Earlier this month, several Republican leaders started imagining in earnest a post-Trump GOP. By most measures, they didn't have much of a choice: as Donald Trump exited the White House, he was defeated, unpopular, overwhelmed by scandal, and largely responsible for leaving his party with no access to the levers of federal power.
On Jan. 6, Trump's standing reached new depths, as he sought to overturn election results by dispatching a violent mob to launch a deadly insurrectionist attack on his own country's Capitol.
Soon after, Senate Republican Leader Mitch McConnell (R-Ky.) took unsubtle steps to make clear he was done with Trump. House Republican Leader Kevin McCarthy (R-Calif.) conceded that Trump "bears responsibility" for the riot. House Republican Conference Chair Liz Cheney (R-Wyo.) joined nine of her GOP colleagues in voting to impeach Trump in the most bipartisan presidential impeachment vote in American history.
That was earlier this month. This was yesterday.
Two weeks after Representative Kevin McCarthy, the top House Republican, enraged Donald J. Trump by saying that he considered the former president responsible for the violent mob attack at the Capitol, the two men met on Thursday for what aides described as a "good and cordial" meeting, and sought to present a united front.... It was the latest evidence that top Republicans, many of whom harshly criticized Mr. Trump after the assault, have quickly swung back into line behind him and are courting his support as he faces a second impeachment trial.
McCarthy tried to carefully thread a needle, acknowledging Trump's wrongdoing while simultaneously pushing back against the idea of holding Trump accountable, but it didn't work. The former president raged about McCarthy having "bowed to pressure" and failing to show absolute, genuflecting fealty.
And instead of ignoring Trump's whining, and turning his focus toward governance, McCarthy instead got on a plane, went to Mar-a-Lago, and kissed the ring of the disgraced former president he'd infuriated with a mild rebuke.
Through his new political action committee, Trump soon after issued a written statement that actually said, "President Trump's popularity has never been stronger than it is today, and his endorsement means more than perhaps any endorsement at any time."
I'll confess, I laughed out loud at the idea that Trump's belief that his political backing may be the single most potent endorsement of any human being in the history of the planet. That's not only hilarious on its face, it's belied by recent events. Just ask Kelly Loeffler and David Perdue.
But it's the larger context that matters most: the Republican Party briefly considered a post-Trump future, only to decide it's better off sticking with the defeated, unpopular, scandal-plagued former president who cost the GOP its power and who helped put their lives in danger a few weeks ago.
In addition to the New York Times report quoted above, Politico added, "Three weeks ago, Donald Trump was radioactive, even in the top quarters of his own party. Now, those same Republicans are convinced they can't live without the energy he gives off, even if it proves toxic."
By some accounts, it's an addiction of convenience. The Associated Press reported overnight, "Republicans appear to be warming toward Trump, fully aware that his supporters are poised to punish anyone who displays disloyalty. With that in mind, party leaders are working to keep Trump in the fold as they focus on retaking the House and Senate in 2022."

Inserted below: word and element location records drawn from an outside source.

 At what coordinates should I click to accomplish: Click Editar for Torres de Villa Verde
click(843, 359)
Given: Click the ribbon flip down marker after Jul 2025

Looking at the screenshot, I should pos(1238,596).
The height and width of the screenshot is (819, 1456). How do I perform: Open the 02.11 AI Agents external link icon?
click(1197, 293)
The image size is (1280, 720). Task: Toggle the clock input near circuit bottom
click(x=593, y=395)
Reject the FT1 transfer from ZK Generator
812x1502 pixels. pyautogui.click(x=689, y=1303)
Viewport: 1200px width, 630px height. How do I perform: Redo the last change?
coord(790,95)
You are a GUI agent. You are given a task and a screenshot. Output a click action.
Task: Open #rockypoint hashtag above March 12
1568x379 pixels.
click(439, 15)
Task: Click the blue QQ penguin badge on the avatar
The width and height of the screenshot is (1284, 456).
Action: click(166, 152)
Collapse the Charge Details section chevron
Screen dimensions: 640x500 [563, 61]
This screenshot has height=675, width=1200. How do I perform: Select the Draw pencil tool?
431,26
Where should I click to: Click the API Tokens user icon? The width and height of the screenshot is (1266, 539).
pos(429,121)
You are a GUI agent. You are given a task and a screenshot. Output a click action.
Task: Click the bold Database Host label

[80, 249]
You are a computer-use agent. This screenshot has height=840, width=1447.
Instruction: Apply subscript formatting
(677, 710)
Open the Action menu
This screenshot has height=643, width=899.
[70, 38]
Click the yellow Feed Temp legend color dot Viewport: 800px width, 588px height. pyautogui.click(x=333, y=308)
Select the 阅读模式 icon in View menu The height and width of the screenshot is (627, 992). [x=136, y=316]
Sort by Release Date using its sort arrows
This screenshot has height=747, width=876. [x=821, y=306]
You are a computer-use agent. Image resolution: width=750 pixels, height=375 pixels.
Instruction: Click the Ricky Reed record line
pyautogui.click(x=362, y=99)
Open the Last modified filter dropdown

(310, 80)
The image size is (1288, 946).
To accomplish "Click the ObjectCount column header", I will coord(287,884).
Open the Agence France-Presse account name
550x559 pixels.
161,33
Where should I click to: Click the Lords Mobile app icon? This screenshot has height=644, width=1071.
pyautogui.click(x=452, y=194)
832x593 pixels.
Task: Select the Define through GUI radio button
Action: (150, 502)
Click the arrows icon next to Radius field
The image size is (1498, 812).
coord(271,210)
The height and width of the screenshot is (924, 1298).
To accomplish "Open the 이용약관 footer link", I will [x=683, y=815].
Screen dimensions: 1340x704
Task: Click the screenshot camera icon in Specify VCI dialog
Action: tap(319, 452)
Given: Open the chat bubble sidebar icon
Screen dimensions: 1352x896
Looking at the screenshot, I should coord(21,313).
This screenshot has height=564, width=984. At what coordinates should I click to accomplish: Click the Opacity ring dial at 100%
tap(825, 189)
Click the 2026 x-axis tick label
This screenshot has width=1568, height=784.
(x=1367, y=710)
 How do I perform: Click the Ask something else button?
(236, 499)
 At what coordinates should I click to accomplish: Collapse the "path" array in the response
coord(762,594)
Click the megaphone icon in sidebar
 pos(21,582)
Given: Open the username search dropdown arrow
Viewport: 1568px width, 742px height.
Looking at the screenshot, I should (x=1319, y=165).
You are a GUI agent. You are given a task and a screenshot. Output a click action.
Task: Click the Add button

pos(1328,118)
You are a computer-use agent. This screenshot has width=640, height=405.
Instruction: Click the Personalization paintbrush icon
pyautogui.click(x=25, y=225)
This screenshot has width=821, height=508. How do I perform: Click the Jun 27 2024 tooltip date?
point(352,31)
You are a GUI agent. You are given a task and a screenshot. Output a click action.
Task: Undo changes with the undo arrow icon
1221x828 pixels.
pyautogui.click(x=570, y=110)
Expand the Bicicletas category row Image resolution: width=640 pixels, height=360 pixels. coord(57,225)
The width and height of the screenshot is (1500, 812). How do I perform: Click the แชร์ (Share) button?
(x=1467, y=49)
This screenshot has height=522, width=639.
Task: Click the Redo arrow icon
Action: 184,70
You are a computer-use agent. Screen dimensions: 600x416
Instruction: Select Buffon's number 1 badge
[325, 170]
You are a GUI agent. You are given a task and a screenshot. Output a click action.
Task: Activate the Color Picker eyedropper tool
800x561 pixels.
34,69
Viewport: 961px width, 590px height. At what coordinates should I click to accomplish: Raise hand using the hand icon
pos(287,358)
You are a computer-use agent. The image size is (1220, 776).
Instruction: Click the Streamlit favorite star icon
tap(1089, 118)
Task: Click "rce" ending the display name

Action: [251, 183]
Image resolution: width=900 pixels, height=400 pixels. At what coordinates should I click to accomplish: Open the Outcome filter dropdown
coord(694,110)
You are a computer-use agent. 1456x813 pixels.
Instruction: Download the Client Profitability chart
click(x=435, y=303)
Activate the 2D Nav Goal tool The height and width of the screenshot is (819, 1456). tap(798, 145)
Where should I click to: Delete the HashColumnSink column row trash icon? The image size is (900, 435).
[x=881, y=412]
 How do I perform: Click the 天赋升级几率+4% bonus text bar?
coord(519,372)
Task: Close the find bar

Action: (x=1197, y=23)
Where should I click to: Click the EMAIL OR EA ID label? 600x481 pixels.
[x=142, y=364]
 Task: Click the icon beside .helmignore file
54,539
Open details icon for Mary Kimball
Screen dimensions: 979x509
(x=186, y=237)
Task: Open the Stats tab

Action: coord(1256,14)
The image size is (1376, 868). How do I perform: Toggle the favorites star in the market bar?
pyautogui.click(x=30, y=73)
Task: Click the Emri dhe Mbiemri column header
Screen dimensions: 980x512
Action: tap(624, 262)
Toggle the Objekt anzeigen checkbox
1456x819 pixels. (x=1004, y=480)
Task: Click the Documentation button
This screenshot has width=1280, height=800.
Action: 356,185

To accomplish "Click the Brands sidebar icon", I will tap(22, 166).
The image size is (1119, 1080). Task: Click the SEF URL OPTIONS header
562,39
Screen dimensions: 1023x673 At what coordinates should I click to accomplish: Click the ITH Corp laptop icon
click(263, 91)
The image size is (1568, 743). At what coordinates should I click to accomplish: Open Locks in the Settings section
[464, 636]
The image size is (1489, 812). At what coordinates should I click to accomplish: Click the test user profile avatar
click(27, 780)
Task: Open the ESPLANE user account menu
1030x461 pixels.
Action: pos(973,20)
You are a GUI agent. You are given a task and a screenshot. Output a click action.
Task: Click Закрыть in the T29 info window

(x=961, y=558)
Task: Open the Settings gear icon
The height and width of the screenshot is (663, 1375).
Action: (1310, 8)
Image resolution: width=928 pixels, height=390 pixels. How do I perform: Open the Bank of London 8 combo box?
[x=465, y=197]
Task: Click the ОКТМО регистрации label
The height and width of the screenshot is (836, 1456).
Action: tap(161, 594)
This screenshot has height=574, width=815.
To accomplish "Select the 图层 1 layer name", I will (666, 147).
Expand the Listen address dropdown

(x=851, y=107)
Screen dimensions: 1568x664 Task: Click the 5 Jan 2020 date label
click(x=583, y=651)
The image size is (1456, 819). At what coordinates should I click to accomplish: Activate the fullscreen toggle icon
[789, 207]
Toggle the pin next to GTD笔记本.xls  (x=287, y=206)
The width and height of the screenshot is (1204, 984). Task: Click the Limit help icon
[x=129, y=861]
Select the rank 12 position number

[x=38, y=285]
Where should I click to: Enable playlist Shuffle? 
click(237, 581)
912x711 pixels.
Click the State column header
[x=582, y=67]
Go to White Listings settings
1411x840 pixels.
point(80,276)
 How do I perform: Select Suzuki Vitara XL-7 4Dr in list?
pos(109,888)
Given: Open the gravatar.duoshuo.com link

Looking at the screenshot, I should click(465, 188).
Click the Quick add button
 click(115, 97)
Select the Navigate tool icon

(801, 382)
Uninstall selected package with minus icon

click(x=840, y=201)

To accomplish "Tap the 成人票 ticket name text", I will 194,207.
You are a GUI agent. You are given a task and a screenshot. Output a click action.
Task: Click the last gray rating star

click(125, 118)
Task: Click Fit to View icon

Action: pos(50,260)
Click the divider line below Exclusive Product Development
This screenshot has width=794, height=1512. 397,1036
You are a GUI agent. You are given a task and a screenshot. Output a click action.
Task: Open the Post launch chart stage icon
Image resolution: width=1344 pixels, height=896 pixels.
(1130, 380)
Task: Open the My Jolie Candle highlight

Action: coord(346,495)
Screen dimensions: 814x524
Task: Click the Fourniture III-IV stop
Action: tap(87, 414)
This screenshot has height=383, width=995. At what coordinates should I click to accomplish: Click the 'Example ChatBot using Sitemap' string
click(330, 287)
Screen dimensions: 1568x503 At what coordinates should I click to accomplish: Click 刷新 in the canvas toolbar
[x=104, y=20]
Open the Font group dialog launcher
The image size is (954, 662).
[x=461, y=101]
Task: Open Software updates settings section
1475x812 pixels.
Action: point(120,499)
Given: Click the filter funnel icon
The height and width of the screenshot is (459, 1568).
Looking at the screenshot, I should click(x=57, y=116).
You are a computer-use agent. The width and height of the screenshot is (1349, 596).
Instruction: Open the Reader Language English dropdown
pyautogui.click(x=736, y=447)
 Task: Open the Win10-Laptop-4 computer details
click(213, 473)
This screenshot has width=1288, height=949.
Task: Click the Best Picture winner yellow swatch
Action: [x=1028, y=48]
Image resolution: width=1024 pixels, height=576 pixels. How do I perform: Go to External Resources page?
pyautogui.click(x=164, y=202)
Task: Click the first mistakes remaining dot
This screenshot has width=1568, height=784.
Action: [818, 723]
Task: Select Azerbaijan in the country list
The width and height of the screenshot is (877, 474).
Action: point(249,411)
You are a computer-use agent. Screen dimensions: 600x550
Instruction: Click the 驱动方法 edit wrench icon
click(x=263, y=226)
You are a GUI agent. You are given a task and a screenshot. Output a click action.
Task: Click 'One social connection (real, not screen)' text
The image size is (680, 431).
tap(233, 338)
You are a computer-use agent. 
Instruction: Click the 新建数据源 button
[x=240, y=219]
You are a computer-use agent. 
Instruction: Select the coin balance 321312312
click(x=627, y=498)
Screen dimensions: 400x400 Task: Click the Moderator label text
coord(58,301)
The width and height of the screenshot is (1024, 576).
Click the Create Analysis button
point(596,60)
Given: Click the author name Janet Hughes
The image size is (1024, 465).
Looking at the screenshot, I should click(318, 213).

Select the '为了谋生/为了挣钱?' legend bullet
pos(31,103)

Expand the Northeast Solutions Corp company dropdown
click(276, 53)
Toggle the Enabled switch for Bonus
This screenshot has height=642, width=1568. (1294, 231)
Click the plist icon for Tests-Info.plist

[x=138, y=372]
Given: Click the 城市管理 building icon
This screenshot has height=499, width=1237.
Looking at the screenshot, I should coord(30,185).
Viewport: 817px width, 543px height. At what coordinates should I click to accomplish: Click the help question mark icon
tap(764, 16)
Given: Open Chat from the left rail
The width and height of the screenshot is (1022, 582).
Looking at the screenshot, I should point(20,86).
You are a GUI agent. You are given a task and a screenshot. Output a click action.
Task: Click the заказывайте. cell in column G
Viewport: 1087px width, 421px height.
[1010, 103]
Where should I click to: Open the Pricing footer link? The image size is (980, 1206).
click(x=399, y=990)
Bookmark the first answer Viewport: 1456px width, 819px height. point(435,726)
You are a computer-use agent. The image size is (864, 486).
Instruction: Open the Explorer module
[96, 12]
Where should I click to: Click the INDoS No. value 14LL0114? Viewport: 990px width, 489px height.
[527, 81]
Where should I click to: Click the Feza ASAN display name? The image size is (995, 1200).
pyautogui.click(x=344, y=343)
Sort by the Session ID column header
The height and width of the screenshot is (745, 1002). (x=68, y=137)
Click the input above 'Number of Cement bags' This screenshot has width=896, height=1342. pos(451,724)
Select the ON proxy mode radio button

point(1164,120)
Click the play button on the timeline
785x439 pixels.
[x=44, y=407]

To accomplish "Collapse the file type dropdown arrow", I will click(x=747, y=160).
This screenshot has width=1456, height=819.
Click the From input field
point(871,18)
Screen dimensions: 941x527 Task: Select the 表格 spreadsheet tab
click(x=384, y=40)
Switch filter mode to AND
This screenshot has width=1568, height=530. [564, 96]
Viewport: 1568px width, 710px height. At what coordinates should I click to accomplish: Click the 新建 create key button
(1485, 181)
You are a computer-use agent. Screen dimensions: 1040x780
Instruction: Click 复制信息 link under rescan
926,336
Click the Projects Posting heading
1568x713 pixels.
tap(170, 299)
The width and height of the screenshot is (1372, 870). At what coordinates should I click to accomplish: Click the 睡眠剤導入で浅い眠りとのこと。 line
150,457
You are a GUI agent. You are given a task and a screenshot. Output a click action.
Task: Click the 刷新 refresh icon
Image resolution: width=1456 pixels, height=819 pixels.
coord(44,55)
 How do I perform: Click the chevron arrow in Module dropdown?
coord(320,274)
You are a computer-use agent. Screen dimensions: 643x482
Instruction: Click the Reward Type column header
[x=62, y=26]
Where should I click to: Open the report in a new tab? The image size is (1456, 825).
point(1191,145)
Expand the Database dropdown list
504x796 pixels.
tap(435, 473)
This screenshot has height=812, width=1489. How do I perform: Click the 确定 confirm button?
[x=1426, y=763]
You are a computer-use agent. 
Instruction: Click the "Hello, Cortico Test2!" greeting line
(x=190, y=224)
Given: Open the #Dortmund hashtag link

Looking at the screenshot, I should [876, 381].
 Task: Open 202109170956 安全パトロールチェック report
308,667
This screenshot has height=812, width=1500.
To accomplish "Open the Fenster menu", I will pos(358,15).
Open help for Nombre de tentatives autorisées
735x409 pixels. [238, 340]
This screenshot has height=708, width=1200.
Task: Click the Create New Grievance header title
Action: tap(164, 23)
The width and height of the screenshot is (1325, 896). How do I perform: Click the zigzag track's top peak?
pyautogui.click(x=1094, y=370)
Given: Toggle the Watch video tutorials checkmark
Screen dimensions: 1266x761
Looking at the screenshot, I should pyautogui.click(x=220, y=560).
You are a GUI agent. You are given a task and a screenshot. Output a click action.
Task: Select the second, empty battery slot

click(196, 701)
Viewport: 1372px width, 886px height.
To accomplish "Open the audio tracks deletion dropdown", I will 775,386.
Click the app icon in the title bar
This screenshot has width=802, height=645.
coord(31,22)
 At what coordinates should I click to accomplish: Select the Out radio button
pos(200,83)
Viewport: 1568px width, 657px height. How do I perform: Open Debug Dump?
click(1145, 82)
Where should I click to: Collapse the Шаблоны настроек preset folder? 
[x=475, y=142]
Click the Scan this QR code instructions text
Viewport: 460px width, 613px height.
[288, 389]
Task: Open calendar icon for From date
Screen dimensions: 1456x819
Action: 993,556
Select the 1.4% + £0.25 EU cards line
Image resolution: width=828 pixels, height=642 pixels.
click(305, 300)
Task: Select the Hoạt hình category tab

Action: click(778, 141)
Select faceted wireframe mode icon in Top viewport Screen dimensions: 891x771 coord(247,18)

In other words, GOP leaders would have us believe that they're not necessarily kowtowing to their corrupt former leader; they're merely using him to acquire power. Roll Call had a related report noting that McCarthy is especially interested in exploiting Trump's donor base to help finance Republican campaigns in the 2022 midterms.
But the motivation is largely irrelevant: Republican leaders aren't leaving Trump behind; they're instead putting him up front. The party isn't moving on; it's looking back, clinging to failure.